What is needed>
Scan the entries below for the string "computer" and copy every line where it turns up.

Collected data entries:
..........

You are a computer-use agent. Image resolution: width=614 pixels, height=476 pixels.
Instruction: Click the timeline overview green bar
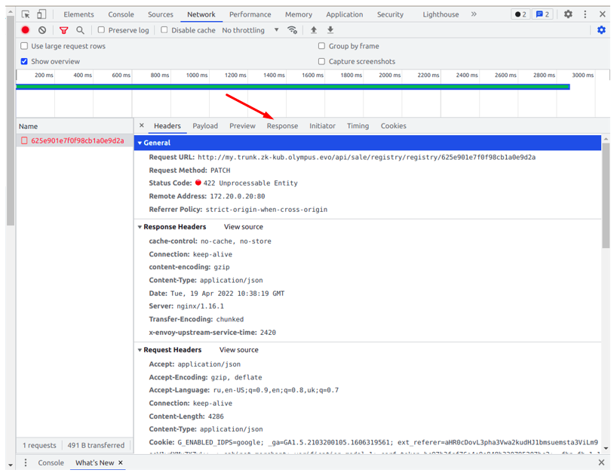click(293, 87)
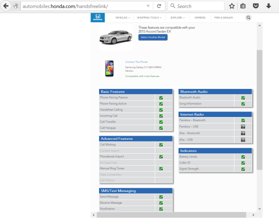
Task: Click the Pocket shield icon
Action: click(256, 6)
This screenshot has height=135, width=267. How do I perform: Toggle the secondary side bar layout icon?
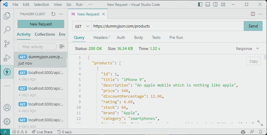pyautogui.click(x=215, y=4)
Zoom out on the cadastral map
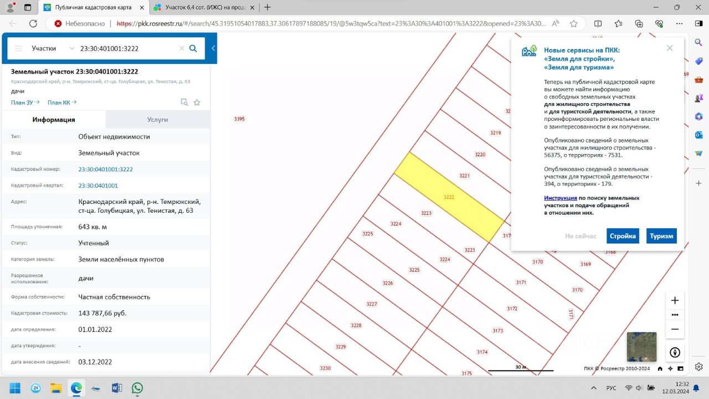This screenshot has height=399, width=709. [675, 329]
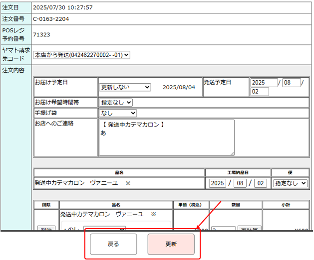Click the 再計算 button beside quantity

(249, 229)
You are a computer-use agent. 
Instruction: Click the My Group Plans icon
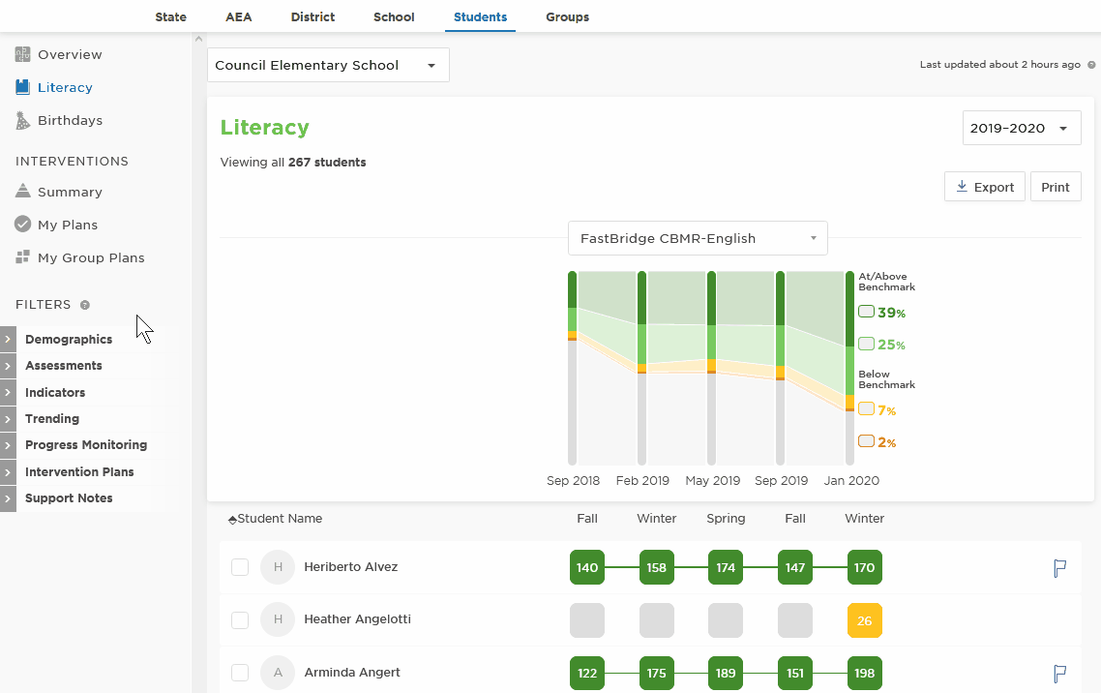[x=22, y=257]
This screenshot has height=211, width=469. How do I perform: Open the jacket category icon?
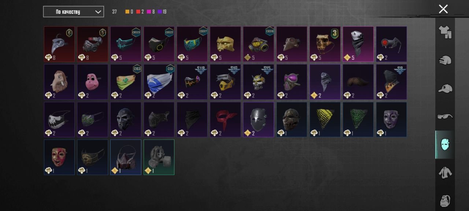click(445, 173)
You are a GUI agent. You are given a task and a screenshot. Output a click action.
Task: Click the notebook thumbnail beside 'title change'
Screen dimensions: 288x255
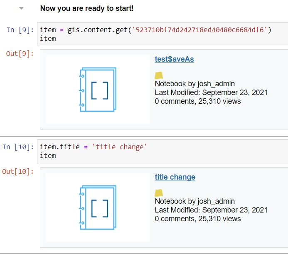(98, 208)
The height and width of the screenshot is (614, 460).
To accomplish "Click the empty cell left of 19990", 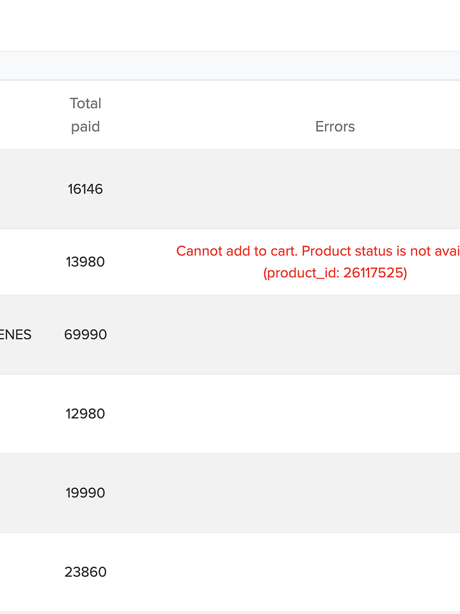I will tap(22, 493).
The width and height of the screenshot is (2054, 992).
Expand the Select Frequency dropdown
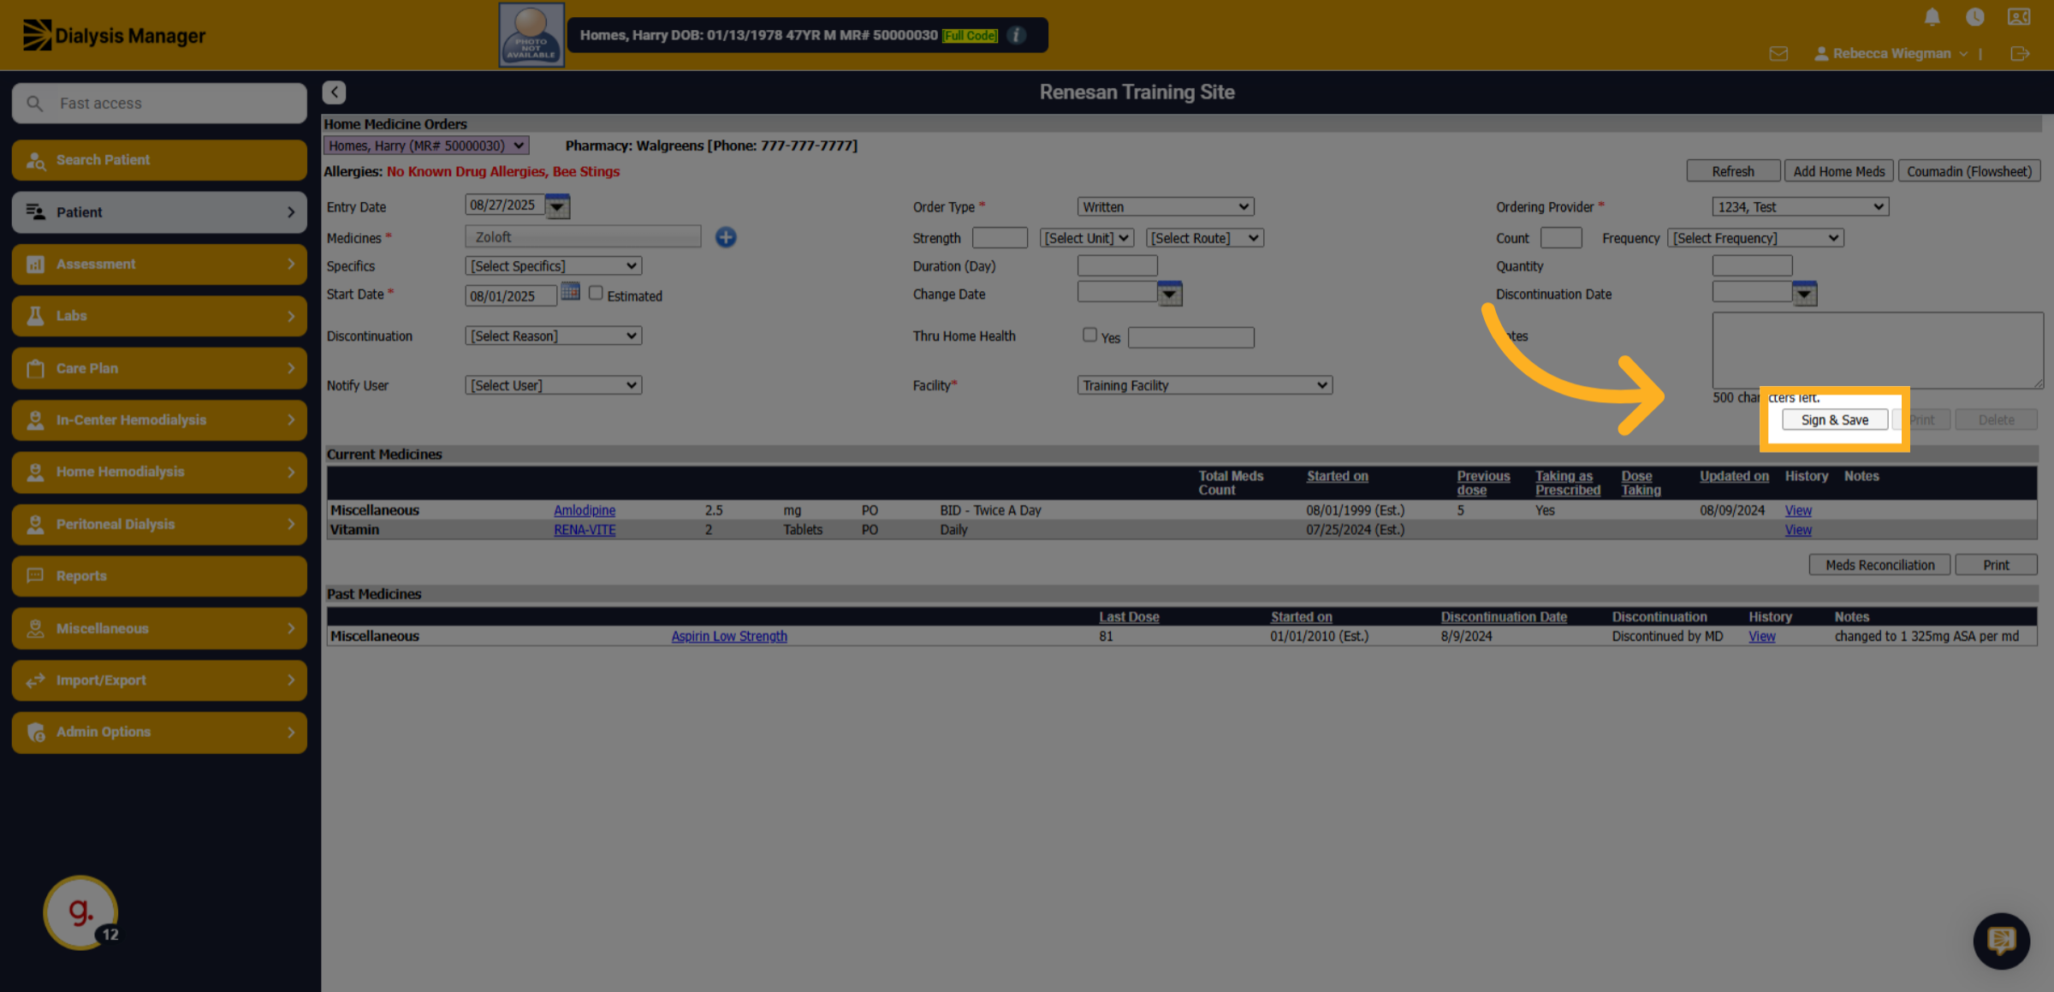tap(1755, 238)
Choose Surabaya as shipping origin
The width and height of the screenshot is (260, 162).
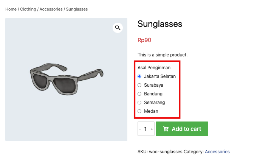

..........

Response to the task>
You are a computer-use agent. Image resolution: width=614 pixels, height=476 pixels.
You are a computer-use agent. 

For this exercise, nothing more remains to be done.